Items from a dataset
::::::::
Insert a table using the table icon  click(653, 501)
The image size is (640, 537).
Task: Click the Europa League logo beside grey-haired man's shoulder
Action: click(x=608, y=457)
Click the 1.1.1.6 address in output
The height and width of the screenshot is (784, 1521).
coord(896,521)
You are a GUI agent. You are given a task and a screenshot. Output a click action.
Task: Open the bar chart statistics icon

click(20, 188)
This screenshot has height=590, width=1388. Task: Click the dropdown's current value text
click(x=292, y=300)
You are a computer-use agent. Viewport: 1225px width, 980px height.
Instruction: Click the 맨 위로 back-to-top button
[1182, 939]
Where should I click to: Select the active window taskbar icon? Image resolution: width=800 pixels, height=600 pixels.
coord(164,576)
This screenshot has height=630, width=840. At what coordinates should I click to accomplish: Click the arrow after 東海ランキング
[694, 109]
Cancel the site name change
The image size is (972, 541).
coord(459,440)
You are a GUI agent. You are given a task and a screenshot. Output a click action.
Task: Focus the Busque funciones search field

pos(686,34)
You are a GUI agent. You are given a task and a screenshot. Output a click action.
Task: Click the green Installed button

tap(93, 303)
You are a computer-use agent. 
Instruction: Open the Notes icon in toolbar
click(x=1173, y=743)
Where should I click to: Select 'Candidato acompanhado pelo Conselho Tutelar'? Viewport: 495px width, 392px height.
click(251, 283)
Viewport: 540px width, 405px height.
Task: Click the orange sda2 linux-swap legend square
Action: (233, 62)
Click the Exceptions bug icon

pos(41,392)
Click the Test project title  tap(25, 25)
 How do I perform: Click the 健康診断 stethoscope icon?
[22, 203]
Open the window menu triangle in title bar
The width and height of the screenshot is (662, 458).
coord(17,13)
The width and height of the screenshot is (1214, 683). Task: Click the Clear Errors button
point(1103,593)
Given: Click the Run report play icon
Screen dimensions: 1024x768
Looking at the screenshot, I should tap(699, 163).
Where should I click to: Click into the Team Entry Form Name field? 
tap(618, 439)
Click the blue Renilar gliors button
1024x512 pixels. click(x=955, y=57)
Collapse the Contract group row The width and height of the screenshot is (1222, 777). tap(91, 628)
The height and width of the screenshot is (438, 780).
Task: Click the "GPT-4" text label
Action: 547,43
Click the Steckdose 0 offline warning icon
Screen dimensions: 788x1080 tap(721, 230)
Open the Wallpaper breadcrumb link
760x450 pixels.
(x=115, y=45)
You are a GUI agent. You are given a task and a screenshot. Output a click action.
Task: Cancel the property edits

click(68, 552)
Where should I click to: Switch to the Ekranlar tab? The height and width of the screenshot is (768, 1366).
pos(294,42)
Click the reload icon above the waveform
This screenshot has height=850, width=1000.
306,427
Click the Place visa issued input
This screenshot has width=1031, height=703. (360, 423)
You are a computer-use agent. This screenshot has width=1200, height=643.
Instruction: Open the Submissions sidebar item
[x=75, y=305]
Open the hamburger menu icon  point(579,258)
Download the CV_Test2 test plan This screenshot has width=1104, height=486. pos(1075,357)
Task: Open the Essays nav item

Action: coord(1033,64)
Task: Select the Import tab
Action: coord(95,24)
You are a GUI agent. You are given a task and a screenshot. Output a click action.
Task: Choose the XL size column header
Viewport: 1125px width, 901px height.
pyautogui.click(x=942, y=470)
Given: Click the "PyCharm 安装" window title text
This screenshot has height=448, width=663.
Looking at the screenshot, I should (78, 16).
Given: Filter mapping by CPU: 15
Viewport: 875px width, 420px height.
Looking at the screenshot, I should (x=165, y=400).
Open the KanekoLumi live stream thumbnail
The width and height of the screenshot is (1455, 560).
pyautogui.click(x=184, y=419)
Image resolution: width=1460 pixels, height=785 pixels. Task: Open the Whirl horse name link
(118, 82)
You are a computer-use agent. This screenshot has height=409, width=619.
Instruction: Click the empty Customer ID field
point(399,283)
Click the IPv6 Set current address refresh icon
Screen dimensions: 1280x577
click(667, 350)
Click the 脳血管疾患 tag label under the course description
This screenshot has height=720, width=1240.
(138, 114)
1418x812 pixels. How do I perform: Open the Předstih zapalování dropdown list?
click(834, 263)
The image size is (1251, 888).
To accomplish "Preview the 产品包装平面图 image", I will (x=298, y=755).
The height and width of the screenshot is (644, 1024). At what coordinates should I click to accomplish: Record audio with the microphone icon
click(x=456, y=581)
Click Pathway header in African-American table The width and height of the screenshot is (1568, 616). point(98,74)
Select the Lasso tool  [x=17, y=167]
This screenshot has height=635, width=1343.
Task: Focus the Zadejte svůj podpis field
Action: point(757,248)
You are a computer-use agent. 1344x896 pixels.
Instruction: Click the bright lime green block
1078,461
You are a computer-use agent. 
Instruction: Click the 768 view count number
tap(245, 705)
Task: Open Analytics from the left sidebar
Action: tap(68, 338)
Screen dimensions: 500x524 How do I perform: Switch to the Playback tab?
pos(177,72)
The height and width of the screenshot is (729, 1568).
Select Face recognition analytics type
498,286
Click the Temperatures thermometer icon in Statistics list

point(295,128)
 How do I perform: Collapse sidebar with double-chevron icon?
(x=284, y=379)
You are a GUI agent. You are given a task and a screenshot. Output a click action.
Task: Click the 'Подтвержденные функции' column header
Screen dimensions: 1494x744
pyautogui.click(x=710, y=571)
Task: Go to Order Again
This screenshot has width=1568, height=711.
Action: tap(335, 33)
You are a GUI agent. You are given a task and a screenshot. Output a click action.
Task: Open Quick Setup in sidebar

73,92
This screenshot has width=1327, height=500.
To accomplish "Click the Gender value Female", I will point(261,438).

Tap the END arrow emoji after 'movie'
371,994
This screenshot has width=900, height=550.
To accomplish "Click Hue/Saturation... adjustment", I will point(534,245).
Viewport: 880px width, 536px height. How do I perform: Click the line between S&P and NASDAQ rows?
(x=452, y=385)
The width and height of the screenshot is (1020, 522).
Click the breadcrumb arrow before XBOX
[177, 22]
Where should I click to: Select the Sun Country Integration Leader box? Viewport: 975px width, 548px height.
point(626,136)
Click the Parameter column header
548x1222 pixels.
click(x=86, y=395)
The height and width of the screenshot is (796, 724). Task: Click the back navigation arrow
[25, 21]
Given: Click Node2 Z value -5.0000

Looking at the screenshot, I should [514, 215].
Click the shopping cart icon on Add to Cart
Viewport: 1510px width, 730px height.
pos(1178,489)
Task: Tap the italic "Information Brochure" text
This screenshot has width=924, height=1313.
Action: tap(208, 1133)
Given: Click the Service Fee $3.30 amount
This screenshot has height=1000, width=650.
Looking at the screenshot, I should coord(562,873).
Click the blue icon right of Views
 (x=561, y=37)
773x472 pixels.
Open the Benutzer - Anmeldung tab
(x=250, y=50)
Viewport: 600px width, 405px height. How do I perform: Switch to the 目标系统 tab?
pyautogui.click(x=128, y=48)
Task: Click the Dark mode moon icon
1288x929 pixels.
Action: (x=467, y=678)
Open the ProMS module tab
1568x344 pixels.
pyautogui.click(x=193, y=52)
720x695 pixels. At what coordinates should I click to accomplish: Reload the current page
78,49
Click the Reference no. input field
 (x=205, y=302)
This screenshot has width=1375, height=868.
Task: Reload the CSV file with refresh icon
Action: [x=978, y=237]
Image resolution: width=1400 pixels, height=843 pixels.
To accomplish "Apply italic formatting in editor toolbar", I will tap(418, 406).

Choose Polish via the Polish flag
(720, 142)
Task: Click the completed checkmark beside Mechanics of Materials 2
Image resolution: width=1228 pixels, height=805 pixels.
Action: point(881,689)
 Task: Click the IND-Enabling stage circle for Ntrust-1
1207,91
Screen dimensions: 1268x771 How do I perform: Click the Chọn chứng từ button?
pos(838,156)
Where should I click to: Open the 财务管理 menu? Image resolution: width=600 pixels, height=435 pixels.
::::::::
Task requirements:
Going back over the entries above, copy word for word every line from the one that has "Viewport: 880px width, 536px" on through the one that has "Given: Click the Service Fee $3.30 amount".

Result of this exercise:
Viewport: 880px width, 536px height. How do I perform: Click the line between S&P and NASDAQ rows?
(x=452, y=385)
The width and height of the screenshot is (1020, 522).
Click the breadcrumb arrow before XBOX
[177, 22]
Where should I click to: Select the Sun Country Integration Leader box? Viewport: 975px width, 548px height.
point(626,136)
Click the Parameter column header
548x1222 pixels.
click(x=86, y=395)
The height and width of the screenshot is (796, 724). Task: Click the back navigation arrow
[25, 21]
Given: Click Node2 Z value -5.0000

Looking at the screenshot, I should [514, 215].
Click the shopping cart icon on Add to Cart
Viewport: 1510px width, 730px height.
pos(1178,489)
Task: Tap the italic "Information Brochure" text
This screenshot has width=924, height=1313.
Action: tap(208, 1133)
Given: Click the Service Fee $3.30 amount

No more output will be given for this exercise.